Cancer is the leading cause of childhood death by disease after infancy, and its incidence, treatment, and outcome differ substantially from cancers in adults. Three of the most common childhood tumors are retinoblastoma, Wilms tumor (nephroblastoma), and neuroblastoma. These cancers arise from malignant transformation of developing cells (blasts) and are almost entirely restricted to the pediatric population. This chapter discusses the genetic basis of each of these tumor types, and the current role of molecular and cytogenetic testing in diagnosis, prognosis, and treatment. Retinoblastoma has a stable worldwide incidence of approximately 1/50,000 and accounts for 3% of all pediatric cancer diagnoses. The only known genetic locus affected in retinoblastoma is the RB1 gene at chromosome 13q14. Comprehensive molecular testing, including sequence analysis and deletion/duplication testing, has been demonstrated to identify mutation or deletion of RB1 in more than 95% of cases. Wilms tumor arises from nephrogenic rests of the developing kidney and represents approximately 7% of pediatric cancer diagnoses. An increased risk for Wilms tumor is associated with a number of predisposition syndromes, including Wilms tumor-aniridia-genitourinary abnormalities-intellectual disability, Denys-Drash syndrome, Beckwith-Wiedemann syndrome, Perlman syndrome, and Fanconi anemia subtypes D2 and N, among others. As the genetic etiology of the different syndromes varies, there are a large number of genetic loci underlying Wilms tumor predisposition.

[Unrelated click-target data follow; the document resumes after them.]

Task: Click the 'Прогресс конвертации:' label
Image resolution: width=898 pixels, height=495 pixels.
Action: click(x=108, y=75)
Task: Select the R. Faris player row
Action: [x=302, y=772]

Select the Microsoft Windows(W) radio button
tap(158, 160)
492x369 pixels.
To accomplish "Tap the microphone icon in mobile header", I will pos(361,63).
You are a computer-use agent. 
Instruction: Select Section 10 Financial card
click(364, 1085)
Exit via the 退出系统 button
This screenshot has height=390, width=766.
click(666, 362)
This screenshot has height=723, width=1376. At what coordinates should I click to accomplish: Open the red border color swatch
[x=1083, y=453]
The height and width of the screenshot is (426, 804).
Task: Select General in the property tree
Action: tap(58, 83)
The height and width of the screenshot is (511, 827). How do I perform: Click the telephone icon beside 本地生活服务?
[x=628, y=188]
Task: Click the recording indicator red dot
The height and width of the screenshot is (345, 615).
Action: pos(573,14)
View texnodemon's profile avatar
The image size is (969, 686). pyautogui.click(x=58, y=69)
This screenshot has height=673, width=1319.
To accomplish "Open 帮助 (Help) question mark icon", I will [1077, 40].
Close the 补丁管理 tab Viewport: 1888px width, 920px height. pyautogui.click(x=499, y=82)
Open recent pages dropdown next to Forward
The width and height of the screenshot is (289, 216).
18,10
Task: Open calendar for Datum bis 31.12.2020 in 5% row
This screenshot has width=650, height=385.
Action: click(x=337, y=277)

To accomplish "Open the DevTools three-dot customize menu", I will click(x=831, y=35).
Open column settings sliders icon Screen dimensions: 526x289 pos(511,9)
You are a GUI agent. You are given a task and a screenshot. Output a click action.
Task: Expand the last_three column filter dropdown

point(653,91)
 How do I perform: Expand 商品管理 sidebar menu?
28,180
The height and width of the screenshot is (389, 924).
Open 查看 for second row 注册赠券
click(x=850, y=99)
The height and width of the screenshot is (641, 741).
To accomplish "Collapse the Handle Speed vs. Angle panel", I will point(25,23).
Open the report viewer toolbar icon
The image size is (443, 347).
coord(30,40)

Molecular and cytogenetic testing is helpful for informing cancer risk and prognosis. Neuroblastoma, a solid tumor of the embryonic crest cells, accounts for approximately 10% of cancers but approximately 15% of cancer-related deaths among children. Genetic testing is useful for identifying germline mutations in predisposition syndromes, although these account for only 1%–2% of cases, and for identifying somatic alterations of prognostic significance. The best characterized acquired mutations include amplification of MYCN, ploidy status, and segmental chromosome abnormalities. Routine cytogenetic analysis and fluorescence in situ hybridization are essential for the proper characterization of neuroblastoma.